__Questions__:
1. Answer these questions from the profile of Ahmed Mujdragić:
(a) Where was he born?
(b) Which team did he play for in 2011–2012?
(c) What position does he play?
2. Carry on the profile of footballer Ahmed Mujdragić from the point where it stops.

Ahmed Mujdragić

Personal information
- Date of birth: 13 March 1986 (age 40)
- Place of birth: Novi Pazar, SFR Yugoslavia
- Height: 1.87 m (6 ft 1+1⁄2 in)
- Position: Centre back

Youth career
- Novi Pazar

Senior career*
- Years: Team / Apps / (Gls)
- 2004–2008: Novi Pazar / 125 / (3)
- 2009–2011: Shkumbini / 76 / (3)
- 2011–2012: Hajduk Kula / 25 / (1)
- 2012–2013: Novi Pazar / 12 / (0)
- 2013–2014: Čelik Nikšić / 21 / (4)
- 2014–2015: Gaz Metan Mediaș / 14 / (0)

(Stored entries)
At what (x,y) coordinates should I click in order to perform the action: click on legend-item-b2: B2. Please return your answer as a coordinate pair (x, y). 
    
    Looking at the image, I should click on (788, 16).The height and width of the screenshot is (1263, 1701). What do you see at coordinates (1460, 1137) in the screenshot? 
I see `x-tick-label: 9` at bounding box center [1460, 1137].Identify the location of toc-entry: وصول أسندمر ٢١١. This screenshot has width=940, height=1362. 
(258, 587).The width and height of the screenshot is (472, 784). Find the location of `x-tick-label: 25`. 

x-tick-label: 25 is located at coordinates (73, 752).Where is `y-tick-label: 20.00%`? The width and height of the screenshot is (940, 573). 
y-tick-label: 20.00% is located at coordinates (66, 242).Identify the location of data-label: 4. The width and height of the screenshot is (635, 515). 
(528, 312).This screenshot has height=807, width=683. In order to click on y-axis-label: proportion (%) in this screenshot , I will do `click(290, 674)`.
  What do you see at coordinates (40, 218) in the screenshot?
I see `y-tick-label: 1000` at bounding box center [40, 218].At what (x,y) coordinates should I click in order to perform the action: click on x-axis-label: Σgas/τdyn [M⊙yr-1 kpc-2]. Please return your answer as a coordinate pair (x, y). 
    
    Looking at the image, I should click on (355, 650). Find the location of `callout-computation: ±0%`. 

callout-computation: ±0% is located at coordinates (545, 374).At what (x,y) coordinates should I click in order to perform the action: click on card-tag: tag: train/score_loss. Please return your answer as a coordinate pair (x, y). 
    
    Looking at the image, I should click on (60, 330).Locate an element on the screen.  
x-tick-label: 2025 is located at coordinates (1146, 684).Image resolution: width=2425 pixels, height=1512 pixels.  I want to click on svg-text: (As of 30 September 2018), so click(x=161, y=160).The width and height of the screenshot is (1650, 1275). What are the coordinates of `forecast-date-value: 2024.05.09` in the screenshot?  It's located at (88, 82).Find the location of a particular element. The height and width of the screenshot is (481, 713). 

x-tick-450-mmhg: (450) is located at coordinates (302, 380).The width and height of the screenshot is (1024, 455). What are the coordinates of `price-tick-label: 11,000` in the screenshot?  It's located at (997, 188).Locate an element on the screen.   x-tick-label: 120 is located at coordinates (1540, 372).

__Answers by item__:
1.
(a) Novi Pazar, SFR Yugoslavia
(b) Hajduk Kula
(c) Centre back

2.
- 2016–2017: KÍ Klaksvík / 43 / (4)
- 2018: Skála / 19 / (0)
- Total:  / 335 / (15)

= Ahmed Mujdragić =

Serbian footballer

Ahmed Mujdragić (Serbian Cyrillic: Ахмед Мујдрагић; born 13 March 1986) is a Serbian footballer.

Mujdragić signed for Faroese powerhouse KÍ Klaksvík in November 2015.